Liebe Lauffreundinnen und Lauffreunde,

wir freuen uns dass ihr gemeinsam mit uns laufen wollt, denn bei uns ist jede neue Läuferin, jeder neue Läufer herzlich willkommen. Für Eure “ersten Laufschritte“ in unserer Lauf Gemeinschaft wünschen wir Euch viel Erfolg. Und wenn es mal nicht so läuft wie ihr gern möchtet... nur nicht den Mut verlieren, alles braucht seine Zeit, erst recht beim Ausdauer Training. Dieser Text soll euch mit ersten Informationen helfen. Viele unserer Sportfreunde/Innen laufen bereits seit mehr als 10 Jahren hier im Wewerschen Wald, und verfügen daher über eine Menge Erfahrung. Wenn also einmal Fragen
auftauchen, wird jedes Mitglied des Lauftreffs gern bereit sein, euch beratend zu unterstützen.
In unseren Lauf-und Walkinggruppen mit  unterschiedlichen Belastungsstufen finden Ausdauer-Begeisterte sicher schnell ihr persönliches Tempo. Nach einer gemeinsamen kurzen Aufwärm-Gymnastik (ca. 8-10 min.) laufen/walken wir ca. 45 -60 Minuten in verschiedenen Gruppen.

 

Für Laufanfänger/innen ohne Ausdauer Erfahrung führen wir regelmäßig Anfänger Laufkurse über 12 Wochen nach dem bekannten DLZ Programm durch.
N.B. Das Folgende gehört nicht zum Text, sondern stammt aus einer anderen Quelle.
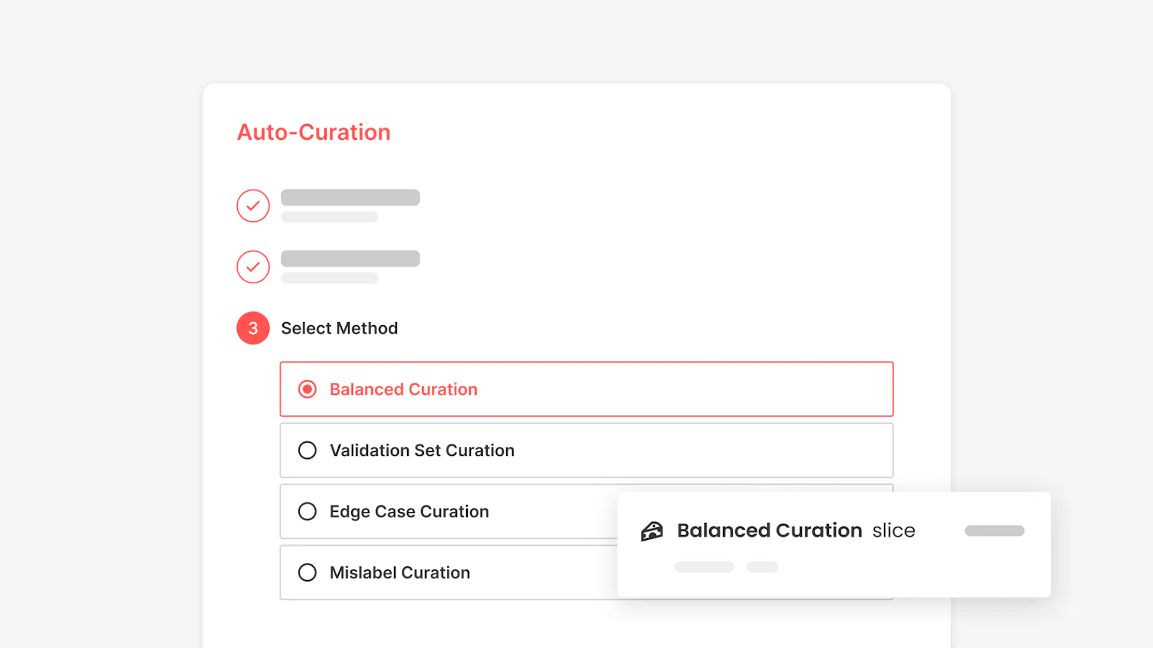
Task: Choose the Validation Set Curation radio button
Action: click(307, 451)
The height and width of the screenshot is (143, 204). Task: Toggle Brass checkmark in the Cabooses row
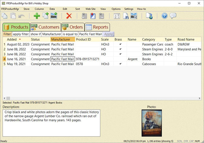pos(120,64)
Sportmedizinische Information

Die beim Laufen und Walken erforderliche Aktivität wirkt der Entstehung von Herz-und Kreislauferkrankungen über verschiedene Mechanismen entgegen. Sinnvoll ausgeübtes Laufen und Walken kann Blutdruck und Pulsfrequenz senken, und es kann das Körpergewicht reduzieren. Laufen und Walken kann zum Stressabbau beitragen und in begrenztem Umfang das schlechte Cholesterin
LDL senken, sowie das gute Cholesterin HDL anheben.
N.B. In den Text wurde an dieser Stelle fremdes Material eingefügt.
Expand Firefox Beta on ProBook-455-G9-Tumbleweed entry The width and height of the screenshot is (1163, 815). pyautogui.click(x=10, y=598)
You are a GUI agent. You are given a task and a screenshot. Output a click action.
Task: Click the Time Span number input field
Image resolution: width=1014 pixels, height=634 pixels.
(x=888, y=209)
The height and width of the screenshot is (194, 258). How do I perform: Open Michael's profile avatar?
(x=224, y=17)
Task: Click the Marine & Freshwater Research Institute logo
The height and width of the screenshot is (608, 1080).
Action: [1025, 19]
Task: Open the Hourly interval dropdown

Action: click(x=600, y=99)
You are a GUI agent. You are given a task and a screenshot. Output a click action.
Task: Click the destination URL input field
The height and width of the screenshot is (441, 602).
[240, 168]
Durch gezieltes Training lassen sich Beschwerdesymptome, die durch einseitige oder geringe körperliche Belastungen hervorgerufen werden mindern, wenn nicht sogar gänzlich vermeiden. Außerdem kann die Beweglichkeit erhalten sowie das Immunsystem gestärkt werden. Das aus dem Sport resultierende positive Körpergefühl sowie die Freisetzung bestimmter Neurotransmitter (Botenstoffe) im Stoffwechsel des Gehirns, können sich auf die seelische Grundstimmung positiv stabilisierend auswirken. Kommunikatives Laufen und Walken in einem Lauftreff kann darüber hinaus ein besonderes Gemeinschaftsgefühl vermitteln und somit der Isolierung des einzelnen entgegen wirken.
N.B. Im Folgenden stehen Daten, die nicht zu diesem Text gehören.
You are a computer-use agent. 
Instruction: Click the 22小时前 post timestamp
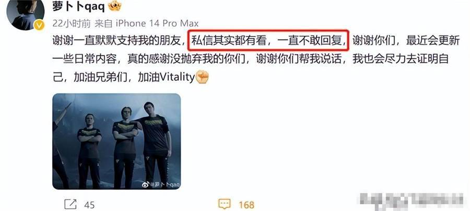click(72, 23)

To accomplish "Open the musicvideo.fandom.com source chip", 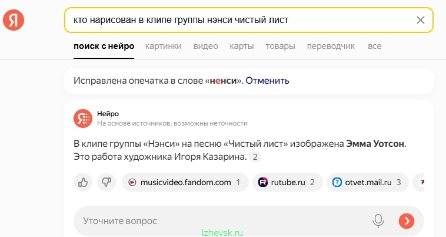I will click(185, 182).
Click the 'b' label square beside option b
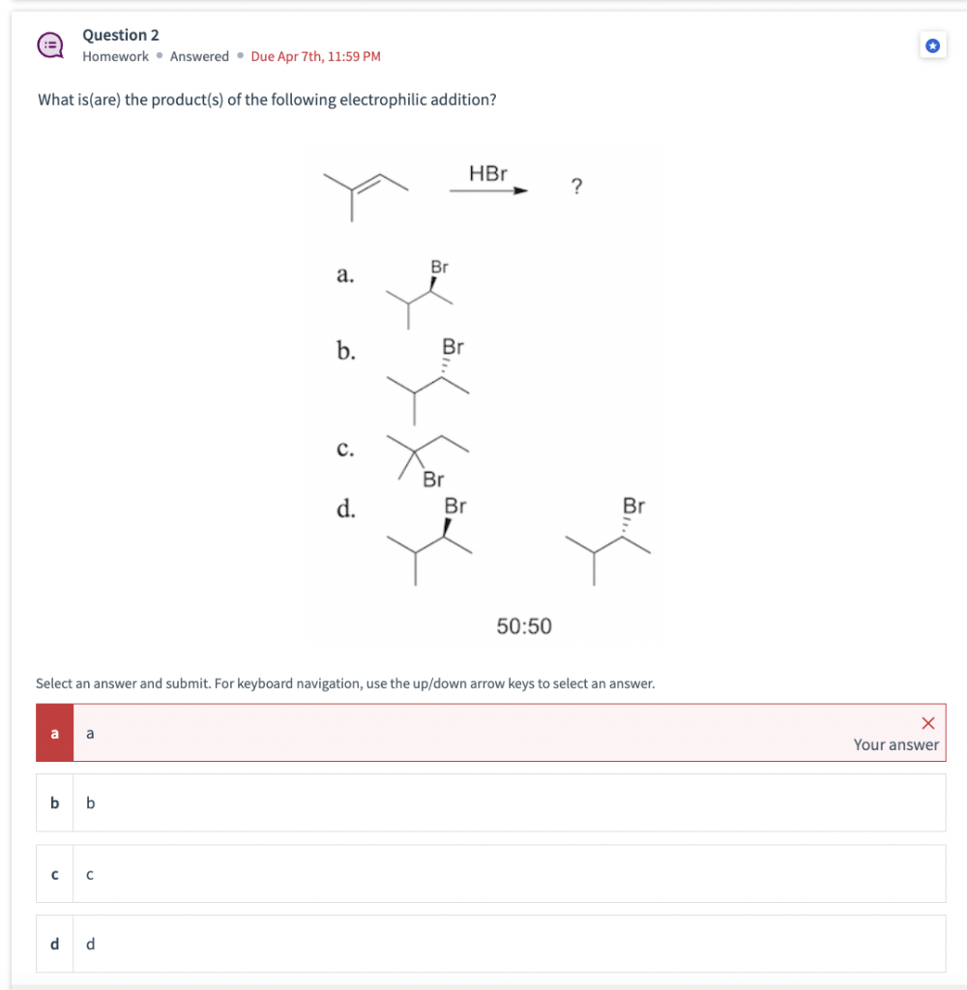This screenshot has width=967, height=990. 54,802
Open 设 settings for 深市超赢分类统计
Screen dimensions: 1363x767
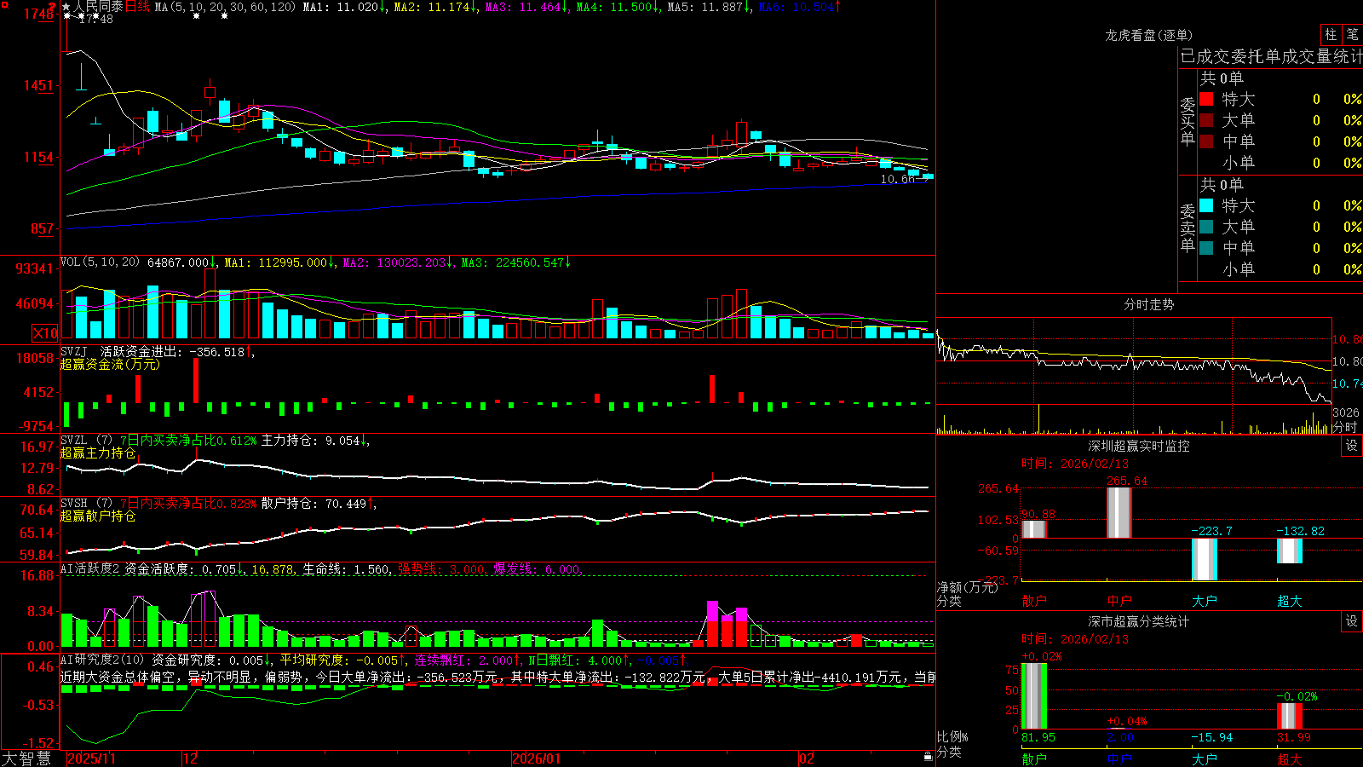(x=1352, y=621)
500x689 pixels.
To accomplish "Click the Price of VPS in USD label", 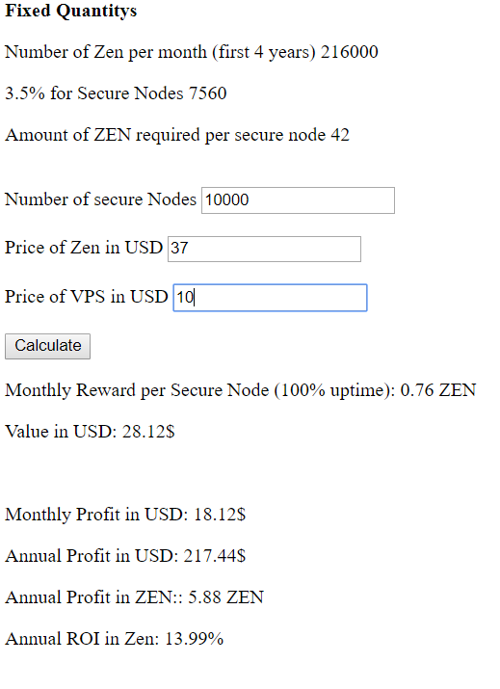I will point(87,297).
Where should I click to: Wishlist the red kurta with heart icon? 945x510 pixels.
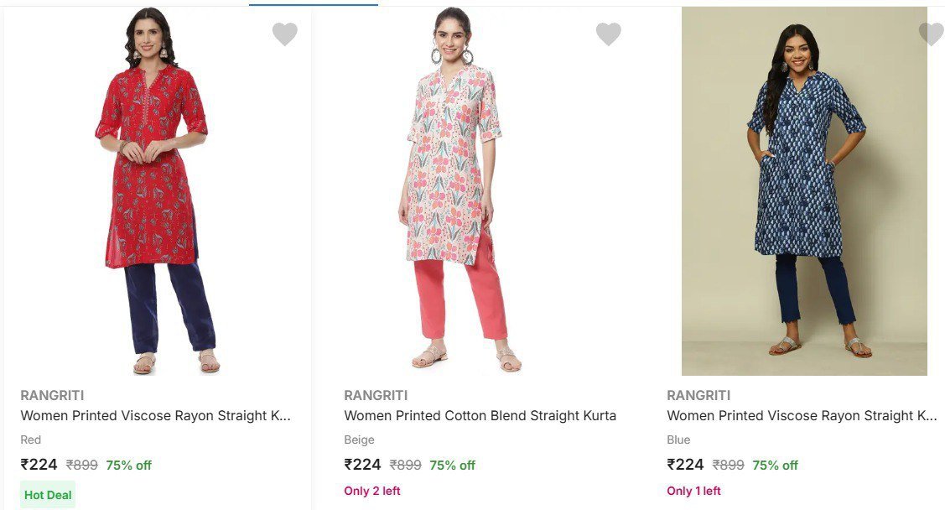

Das Training sollte so gestaltet werden, dass die gewünschte Distanz ohne Erschöpfungspausen bewältigt werden kann. Das Gefühl völliger oder annähernder Erschöpfung sollte auch nach Rückkehr zum Ausgangspunkt der Trainingsstrecke nicht vorhanden sein. Das Gefühl noch weiter Laufen oder
Walken zu können, ist ein guter Hinweis darauf, dass das Tempo nicht zu hoch gewählt wurde. Zu hohe Geschwindigkeiten führen in der Regel nicht zum gewünschten Trainingsfortschritt und nicht zu den beschriebenen positiven Auswirkungen. Bei zu hohen Belastungen kommt es zu einer “Übersäuerung“ der gesamten Muskulatur, d.h., dass die dann zu messenden Laktatwerte im Blut deutlich die als Obergrenze gewünschten 2,5 -4 mMol pro Liter überschreiten würden. Aus  Reihentests mit Lauftreffsportlern aus dem gesamten Bundesgebiet sind Laktatwerte von bis zu 7,5 mMol bekannt, also eine deutliche Überforderung des Organismus. Bei einem gesunden Herz-Kreislauf-System als einmalige Belastung durch einen harten Trainingslauf oder Wettkampf sind diese Werte sicher nicht tragisch, aber im Trainingsalltag müssen solche Belastungen vermieden werden.

Um Überlastungen zu vermeiden, gilt folgende Faustregel:

220 minus Lebensalter ist gleich der errechneten maximalen Herzfrequenz. Sie sollten 60 – 75 % ihrer individuell ermittelten max. Herzfrequenz als Ausdauerbelastung nicht überschreiten ! Sind Sie z.B. etwa 30 Jahre alt, entspricht dies einer Herzfrequenz zwischen 114 und 142 Schlägen pro Minute.
Während des Trainings sollte noch eine Unterhaltung möglich sein, ohne die Aktivität wegen “Atemnot“ abbrechen zu müssen.